Explore the material
• A. In the Sunday roast post, what did the writer take home from the Whole Foods meat counter?
• B. Set down the part of the Sunday roast post word for word, everything from "The book touched" down to "Isles describes it.".

Passage shown
● ● ● ●

Friends and Feast

When it came time to pull together a menu for a dinner with friends centered around Cooking of the British Isles, the answer was easy: Sunday roast lunch. A proper Sunday lunch was my real introduction to British cooking the first time I visited my friends John and Margaret nearly ten years ago—amusingly enough I’d spent the last year eating a variation of the low-carb/high protein diets popular at the time, and so that meal featuring two different preparations of potatoes, Yorkshire puddings, and a sticky toffee pudding for dessert caused such a carbohydrate overload that I ended up napping on a bus later that day.

Roast Vegetables

The book touched on the role of the roast lunch in British food history, and its place as the source of the leftovers that would turn into things like the shepherd’s pie and rumbledethump I made recently. And also looked at how the Sunday lunch has evolved as British society has, particularly the availability of beef to all social classes. But while I love roast beef, lamb is always my first love for a roast—so standing in front of the meat counter at Whole Foods, it was that bone in leg of lamb that came home with me. Honestly, I can’t speak to how the Sunday lunch has changed over the years. For me it’s stayed the same, because of that first dinner in Ipswich with John and Margaret, a Sunday roast lunch will always be about sharing food with friends—not entirely the celebration of gluttony as Cooking of the British Isles describes it.

● ● ● ●

Data extract
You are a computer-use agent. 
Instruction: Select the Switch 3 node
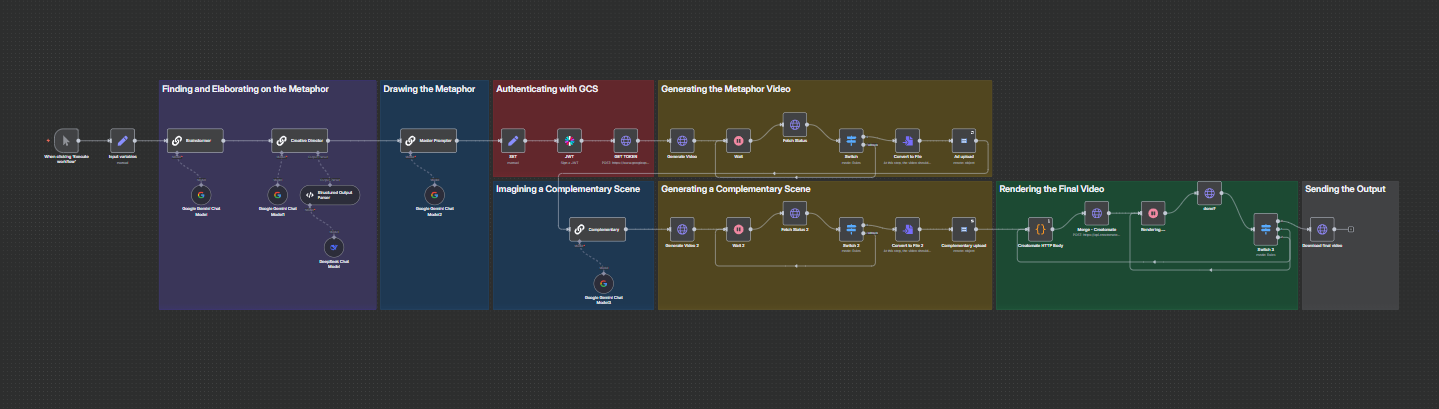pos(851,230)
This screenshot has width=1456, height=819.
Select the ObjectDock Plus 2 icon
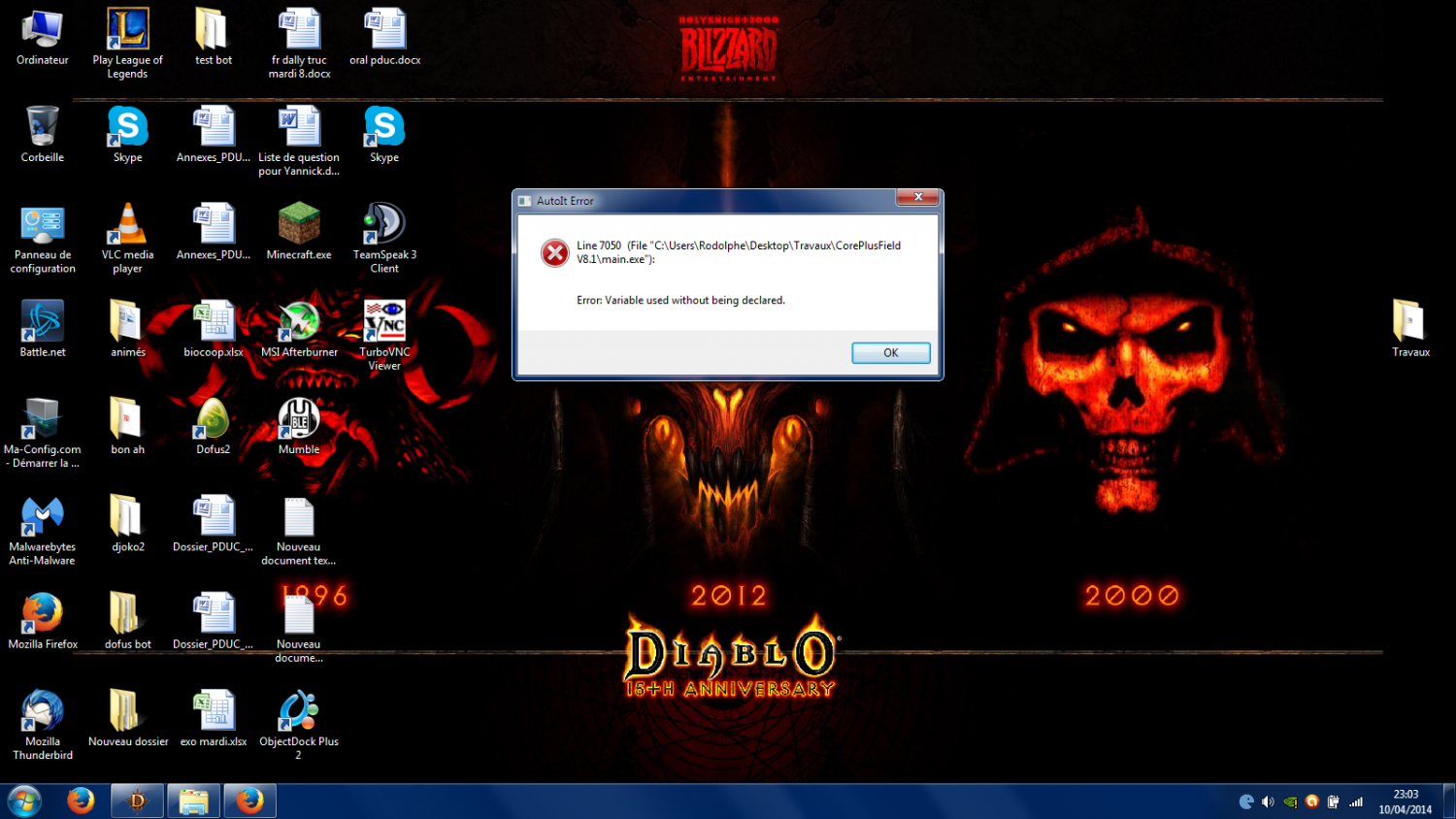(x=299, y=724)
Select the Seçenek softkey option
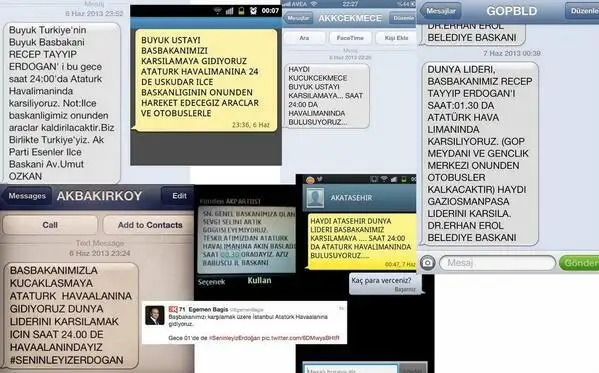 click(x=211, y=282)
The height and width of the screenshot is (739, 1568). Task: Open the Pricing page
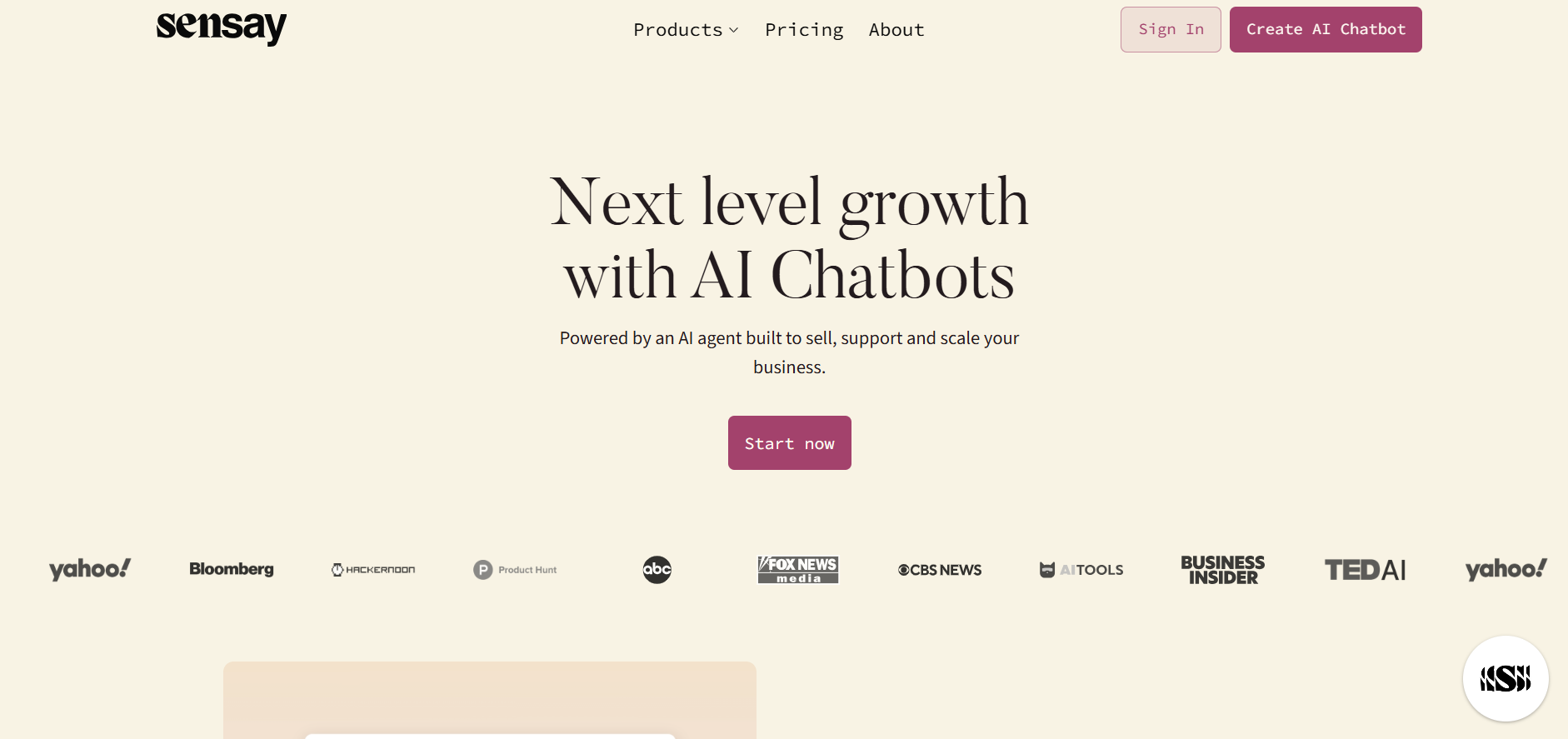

● ● ● ●

Replies
• A. A bone in leg of lamb.

• B.
The book touched on the role of the roast lunch in British food history, and its place as the source of the leftovers that would turn into things like the shepherd’s pie and rumbledethump I made recently. And also looked at how the Sunday lunch has evolved as British society has, particularly the availability of beef to all social classes. But while I love roast beef, lamb is always my first love for a roast—so standing in front of the meat counter at Whole Foods, it was that bone in leg of lamb that came home with me. Honestly, I can’t speak to how the Sunday lunch has changed over the years. For me it’s stayed the same, because of that first dinner in Ipswich with John and Margaret, a Sunday roast lunch will always be about sharing food with friends—not entirely the celebration of gluttony as Cooking of the British Isles describes it.